EXERCISE 1 => Count the lines in the rows below that contain the string "Task", treating case as significant, and reply with that number alone.

SUPPLIED TEXT =>
= Propositional function =

Expression in propositional calculus

In propositional calculus, a propositional function or a predicate is a sentence expressed in a way that would assume the value of true or false, except that within the sentence there is a variable (x) that is not defined or specified (thus being a free variable), which leaves the statement undetermined. The sentence may contain several such variables (e.g. n variables, in which case the function takes n arguments).

==Overview==
As a mathematical function, A(x) or A(x_{1}, x_{2}, ..., x_{n}), the propositional function is abstracted from predicates or propositional forms. As an example, consider the predicate scheme, "x is hot". The substitution of any entity for x will produce a specific proposition that can be described as either true or false, even though "x is hot" on its own has no value as either a true or false statement. However, when a value is assigned to x, such as lava, the function then has the value true; while one assigns to x a value like ice, the function then has the value false.

EXERCISE 2 => Carry on the propositional function passage from its final sentence.

EXTRACTED ENTRIES =>
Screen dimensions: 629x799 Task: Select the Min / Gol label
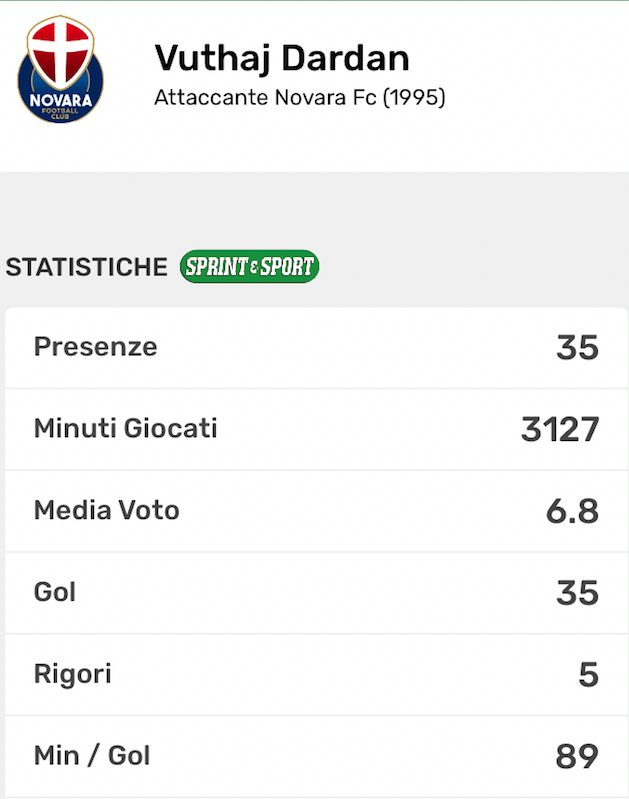pos(92,755)
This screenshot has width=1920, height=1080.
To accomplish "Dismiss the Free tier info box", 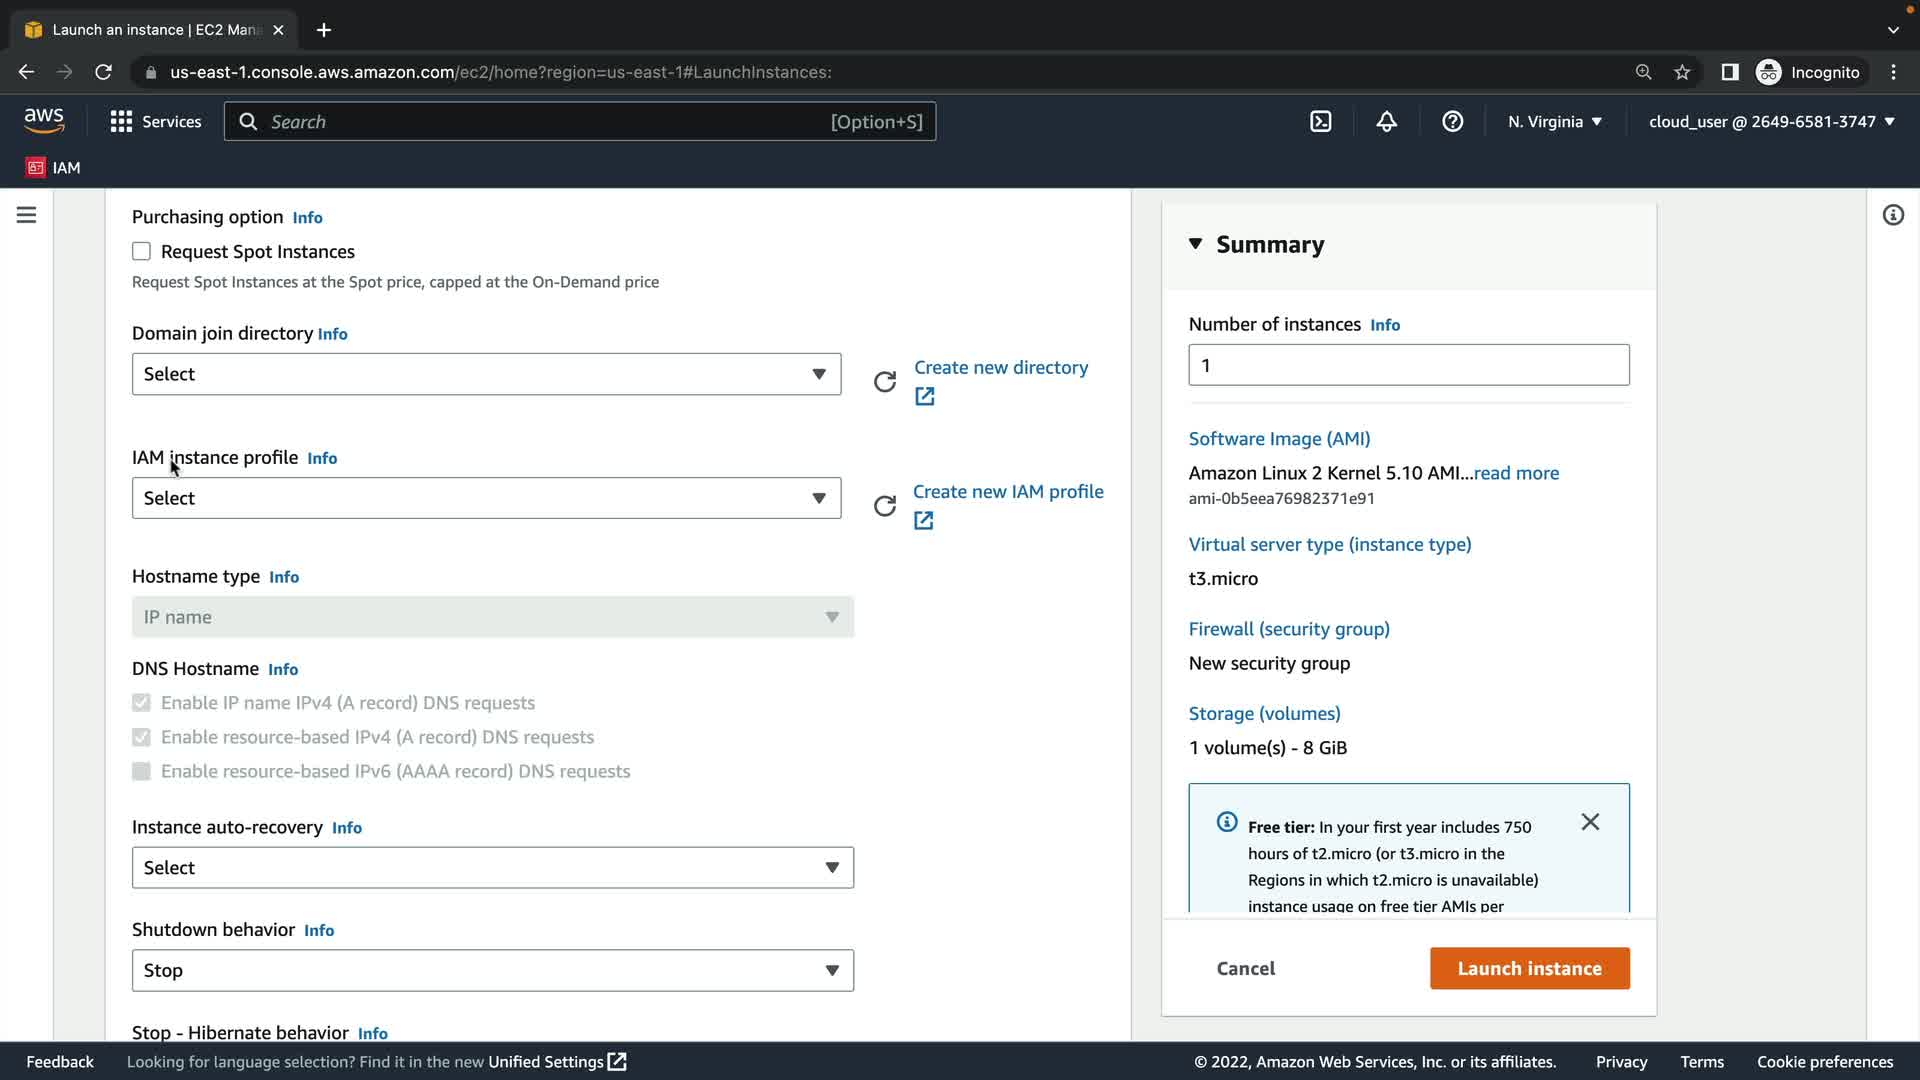I will point(1590,822).
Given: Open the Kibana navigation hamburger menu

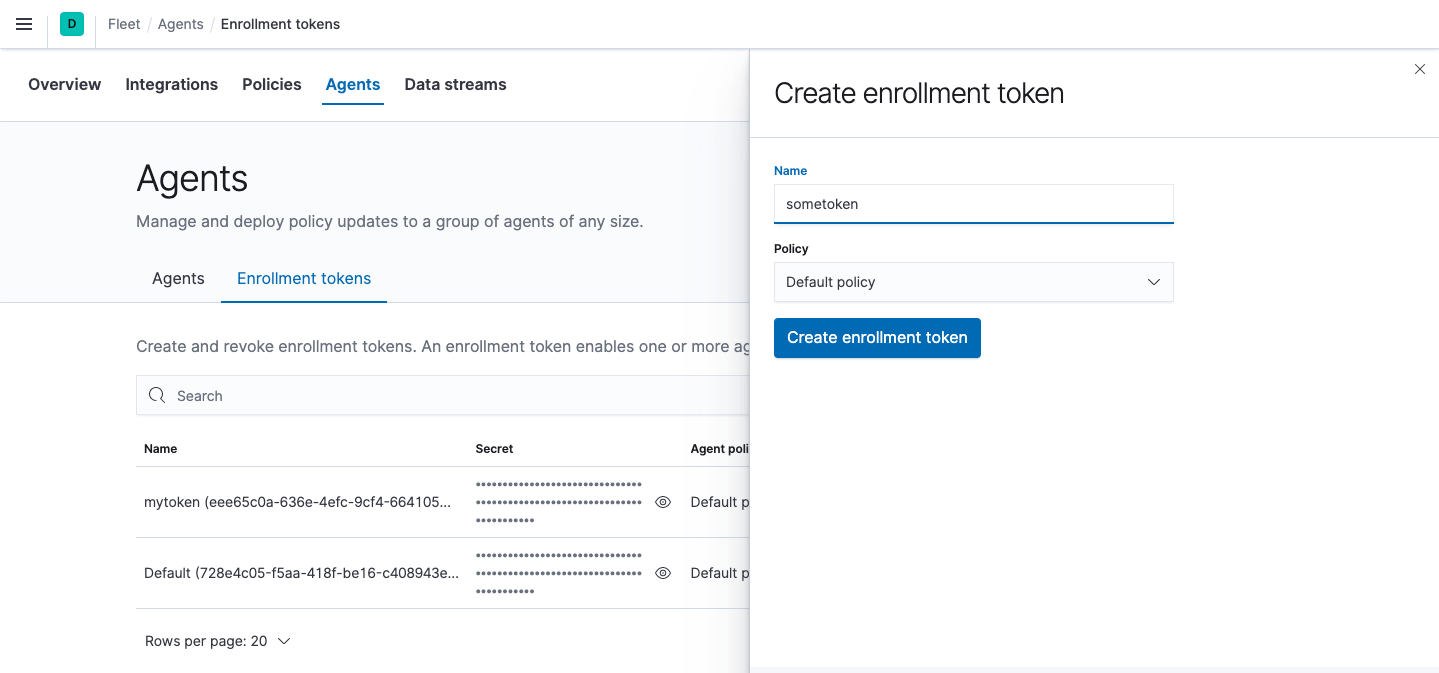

WRITTEN ANSWER 1 => 1

WRITTEN ANSWER 2 =>
Propositional functions are useful in set theory for the formation of sets. For example, in 1903 Bertrand Russell wrote in The Principles of Mathematics (page 106):
"...it has become necessary to take propositional function as a primitive notion.

Later Russell examined the problem of whether propositional functions were predicative or not, and he proposed two theories to try to get at this question: the zig-zag theory and the ramified theory of types.

A Propositional Function, or a predicate, in a variable x is an open formula p(x) involving x that becomes a proposition when one gives x a definite value from the set of values it can take.

According to Clarence Lewis, "A proposition is any expression which is either true or false; a propositional function is an expression, containing one or more variables, which becomes a proposition when each of the variables is replaced by some one of its values from a discourse domain of individuals." Lewis used the notion of propositional functions to introduce relations, for example, a propositional function of n variables is a relation of arity n. The case of n = 2 corresponds to binary relations, of which there are homogeneous relations (both variables from the same set) and heterogeneous relations.

== See also ==
- Propositional formula
- Boolean-valued function
- Formula (logic)
- Sentence (logic)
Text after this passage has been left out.